Then yes, I think the description isn't clear in your question because you referred to .exe's, which led me to believe you wanted to launch applications. Yes QProcess is for launch external processes. No it wouldn't be much overhead because its a separate process and you aren't really communicating with it other than launching it. As for creating widgets in external libraries, there really isn't anything stopping you from loading them in and running them within the same QApplication. –  jdi Jul 25 '12 at 21:01
    
Ok, I'll edit my original question. I said it like that because I did not know how to properly refer to what I wanted to do. How would you go around loading widgets in external libraries?
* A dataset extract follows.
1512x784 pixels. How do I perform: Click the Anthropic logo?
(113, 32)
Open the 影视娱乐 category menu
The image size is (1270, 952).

Remember I don't know how those things are called (As in class names) because I want them to be dynamically generated. I think I will add this example, too; I have a main app that's a menu. I want it to launch different games I will make (all as a package, not stand alone apps) and generate said menu based on what games I installed. –  Alejandro Matias Ravasio Jul 25 '12 at 21:10
    
Well I don't know much about compiling logic code for these games on the fly, but it sounds more like you simply want to do what Qt Designer already does. It generates the UI you design in XML and then uic can load it into an actual widget object. –  jdi Jul 25 '12 at 21:12

How do games normally go about executing processes? For example; A "Menu" from a videogame (in most AAAs) is usually made in Action Script or something similar, and then, when you select "new game" or "load game", etc, it executes certain other Modules (for lack of a better word), particularly the transition between the New Game button and loading the DirectX application and stuff.

This is incorrect.

"most AAAs" are a single application. Whether they use Action Script or any particular scripting language to build their GUI is irrelevant. The game is usually a single application; you're always in the game. It always has DirectX or OpenGL or whatever running, whether you're in gameplay or sitting at a menu screen. When you start a game, all that happens is that the game runs a series of functions within the application.

They are not necessarily arranged in "modules" or some other construct that the outside world can access or even knows about. They do not usually "load" other code; it's simply calling other functions in an application.

At it's core, it's no different than a command-line application that waits for the user to type some input, then does something with that input.

"most AAA" games cannot do what you're asking. You can't just add something to an XML file and have them load another game within the current one. They aren't built that way, and that's not their purpose.

If you want to have a flexible menu application that launches other games, then each game must be a separate application, and the menu app should be separate from all of them. At which point, launching a game is just launching a process. This is how Steam and similar tools work.